The shared savings model provides a higher level of financial reward than P4P. It reimburses the same as fee-for-service, but providers are paid based on cost and quality performance. If the provider can reduce costs under the payer benchmark, they can share some of the savings.

Many providers enter a shared risk model through an ACO. The financial risk makes them accountable to ACO. A downside risk model generally provides greater opportunity for financial rewards than shared savings. The budget for predetermined quality performance thresholds must be met, or the provider must cover part or all the cost.
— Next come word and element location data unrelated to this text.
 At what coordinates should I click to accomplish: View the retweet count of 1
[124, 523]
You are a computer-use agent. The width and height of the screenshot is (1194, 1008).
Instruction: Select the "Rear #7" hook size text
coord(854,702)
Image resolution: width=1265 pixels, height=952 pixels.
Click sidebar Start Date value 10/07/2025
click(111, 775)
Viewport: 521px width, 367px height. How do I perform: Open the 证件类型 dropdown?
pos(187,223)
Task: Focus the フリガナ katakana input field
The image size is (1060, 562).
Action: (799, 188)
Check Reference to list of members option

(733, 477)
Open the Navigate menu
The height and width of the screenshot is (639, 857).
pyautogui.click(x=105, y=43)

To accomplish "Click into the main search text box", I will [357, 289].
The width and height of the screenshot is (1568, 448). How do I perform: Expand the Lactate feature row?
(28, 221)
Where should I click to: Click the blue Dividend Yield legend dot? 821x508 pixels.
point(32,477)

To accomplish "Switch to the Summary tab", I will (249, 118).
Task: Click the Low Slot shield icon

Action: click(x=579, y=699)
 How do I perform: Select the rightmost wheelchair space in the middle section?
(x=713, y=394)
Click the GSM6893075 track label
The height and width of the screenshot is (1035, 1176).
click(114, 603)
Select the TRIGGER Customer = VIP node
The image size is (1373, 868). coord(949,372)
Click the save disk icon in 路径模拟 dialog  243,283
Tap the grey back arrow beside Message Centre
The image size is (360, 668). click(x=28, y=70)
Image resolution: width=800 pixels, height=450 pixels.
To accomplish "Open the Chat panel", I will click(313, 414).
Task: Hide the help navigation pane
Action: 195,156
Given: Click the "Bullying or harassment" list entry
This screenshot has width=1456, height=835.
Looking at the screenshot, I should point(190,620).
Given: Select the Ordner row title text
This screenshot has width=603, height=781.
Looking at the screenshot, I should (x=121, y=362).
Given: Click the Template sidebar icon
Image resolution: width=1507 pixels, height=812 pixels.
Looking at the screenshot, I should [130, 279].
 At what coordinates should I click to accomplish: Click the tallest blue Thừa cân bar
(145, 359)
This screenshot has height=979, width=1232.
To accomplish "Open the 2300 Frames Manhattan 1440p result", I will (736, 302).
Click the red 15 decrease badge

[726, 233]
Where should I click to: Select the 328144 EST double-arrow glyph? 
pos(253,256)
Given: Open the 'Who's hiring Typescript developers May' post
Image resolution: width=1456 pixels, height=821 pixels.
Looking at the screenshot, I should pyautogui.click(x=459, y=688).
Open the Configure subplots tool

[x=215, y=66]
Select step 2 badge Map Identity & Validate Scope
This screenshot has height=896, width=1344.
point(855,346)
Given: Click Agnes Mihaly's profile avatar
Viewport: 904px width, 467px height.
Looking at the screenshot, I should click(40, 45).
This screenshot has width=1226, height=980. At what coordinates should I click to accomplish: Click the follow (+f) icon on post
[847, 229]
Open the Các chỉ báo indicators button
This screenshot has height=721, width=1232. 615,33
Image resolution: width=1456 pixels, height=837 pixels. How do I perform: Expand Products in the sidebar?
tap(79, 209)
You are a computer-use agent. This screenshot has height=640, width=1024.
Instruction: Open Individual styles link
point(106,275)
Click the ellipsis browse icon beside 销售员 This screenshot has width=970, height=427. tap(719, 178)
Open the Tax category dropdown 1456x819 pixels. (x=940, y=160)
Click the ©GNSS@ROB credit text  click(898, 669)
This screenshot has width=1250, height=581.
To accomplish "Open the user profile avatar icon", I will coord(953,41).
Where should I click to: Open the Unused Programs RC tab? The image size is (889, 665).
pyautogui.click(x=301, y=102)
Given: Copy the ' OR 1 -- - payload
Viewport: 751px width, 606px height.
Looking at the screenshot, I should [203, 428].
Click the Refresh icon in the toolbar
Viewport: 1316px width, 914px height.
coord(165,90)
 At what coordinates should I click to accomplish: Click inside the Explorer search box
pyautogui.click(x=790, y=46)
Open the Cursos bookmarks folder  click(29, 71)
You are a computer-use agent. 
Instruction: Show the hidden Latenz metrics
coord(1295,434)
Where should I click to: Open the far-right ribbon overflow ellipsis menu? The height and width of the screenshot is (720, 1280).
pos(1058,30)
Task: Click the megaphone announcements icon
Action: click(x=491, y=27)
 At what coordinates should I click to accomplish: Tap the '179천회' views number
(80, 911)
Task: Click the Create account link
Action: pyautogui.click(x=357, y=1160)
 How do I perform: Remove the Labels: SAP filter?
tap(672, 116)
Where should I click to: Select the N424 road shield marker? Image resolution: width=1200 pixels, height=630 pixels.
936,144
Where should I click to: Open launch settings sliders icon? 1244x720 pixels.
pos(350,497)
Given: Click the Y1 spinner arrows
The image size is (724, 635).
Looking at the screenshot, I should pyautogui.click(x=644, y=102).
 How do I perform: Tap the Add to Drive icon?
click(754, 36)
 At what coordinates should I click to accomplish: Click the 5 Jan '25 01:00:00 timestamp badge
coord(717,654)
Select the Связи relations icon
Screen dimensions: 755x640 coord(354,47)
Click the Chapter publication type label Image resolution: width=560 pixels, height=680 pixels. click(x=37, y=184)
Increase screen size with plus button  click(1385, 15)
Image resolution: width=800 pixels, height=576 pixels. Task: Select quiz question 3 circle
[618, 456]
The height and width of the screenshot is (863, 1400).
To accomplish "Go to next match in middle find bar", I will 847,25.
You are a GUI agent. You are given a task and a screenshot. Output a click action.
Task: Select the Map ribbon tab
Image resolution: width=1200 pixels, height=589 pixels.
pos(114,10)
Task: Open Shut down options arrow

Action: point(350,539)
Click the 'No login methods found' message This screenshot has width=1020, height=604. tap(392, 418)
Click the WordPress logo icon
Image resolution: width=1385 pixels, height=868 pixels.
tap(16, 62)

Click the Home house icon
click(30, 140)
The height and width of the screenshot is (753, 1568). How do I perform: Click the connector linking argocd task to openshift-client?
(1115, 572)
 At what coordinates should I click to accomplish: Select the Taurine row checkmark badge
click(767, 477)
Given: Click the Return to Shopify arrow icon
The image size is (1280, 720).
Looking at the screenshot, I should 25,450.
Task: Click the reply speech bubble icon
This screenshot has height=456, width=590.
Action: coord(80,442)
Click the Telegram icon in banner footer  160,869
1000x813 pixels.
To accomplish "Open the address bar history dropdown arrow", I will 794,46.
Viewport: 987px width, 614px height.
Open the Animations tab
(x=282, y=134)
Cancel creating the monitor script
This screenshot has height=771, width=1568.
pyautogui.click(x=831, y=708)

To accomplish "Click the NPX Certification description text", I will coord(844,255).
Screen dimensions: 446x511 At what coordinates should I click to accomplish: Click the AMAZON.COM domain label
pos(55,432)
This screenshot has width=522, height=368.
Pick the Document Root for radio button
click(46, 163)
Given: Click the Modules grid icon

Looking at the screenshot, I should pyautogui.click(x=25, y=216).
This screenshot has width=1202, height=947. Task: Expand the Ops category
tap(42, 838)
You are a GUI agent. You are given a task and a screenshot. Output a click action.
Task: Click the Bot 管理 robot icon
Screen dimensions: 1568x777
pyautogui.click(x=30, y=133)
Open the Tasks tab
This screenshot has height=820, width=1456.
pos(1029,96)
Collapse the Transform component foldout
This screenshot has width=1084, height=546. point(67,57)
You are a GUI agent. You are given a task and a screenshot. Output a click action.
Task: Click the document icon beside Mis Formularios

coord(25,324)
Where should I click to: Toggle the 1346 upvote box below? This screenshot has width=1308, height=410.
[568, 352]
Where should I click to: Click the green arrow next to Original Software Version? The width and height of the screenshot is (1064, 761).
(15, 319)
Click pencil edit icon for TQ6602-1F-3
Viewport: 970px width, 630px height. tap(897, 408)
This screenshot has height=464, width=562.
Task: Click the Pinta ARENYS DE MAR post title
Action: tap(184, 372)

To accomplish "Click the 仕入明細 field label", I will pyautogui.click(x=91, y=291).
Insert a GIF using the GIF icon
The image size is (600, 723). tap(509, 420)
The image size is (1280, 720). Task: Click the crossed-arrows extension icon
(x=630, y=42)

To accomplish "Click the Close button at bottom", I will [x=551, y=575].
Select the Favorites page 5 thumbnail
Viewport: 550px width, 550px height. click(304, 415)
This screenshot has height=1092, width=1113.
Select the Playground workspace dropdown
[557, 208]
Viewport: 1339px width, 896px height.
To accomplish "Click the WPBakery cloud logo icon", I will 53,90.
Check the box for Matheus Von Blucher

Capitation/Global Payments

Capitation models pay a fixed amount per patient, per unit of time, which is reimbursed to the provider for services. Most include value-based incentives and penalties based on quality and cost. If the provider produces healthcare savings they can retain it, but if they cannot provide services below the designated amount, then the provider is responsible for the loss in revenue.

A partial or blended capitation agreement pays providers a single monthly fee that covers set services such as laboratory services or primary care. Other care is reimbursed with a fee-for-service model. The benefit of prepaid reimbursements is that the provider can proactively utilize this money to implement methods for improving patient care.  

Global payments are a single fixed payment for all the patient’s healthcare services such as primary care, hospitalization, and specialist care, and involves full financial risk for quality care and healthcare spending. This is paid per member, per month, and can be invested in quality improvement to improve efficiency, but the provider bears full financial risk for any excess cost.

Progress Toward Maximizing Value

To set the pace for success, providers have to seek to determine which value-based reimbursement structure is appropriate for their organization. Considering IT data collection capabilities, and the resources they have available to effectively manage the transition can help the provider determine how to best gain additional financial benefits for providing quality patient care.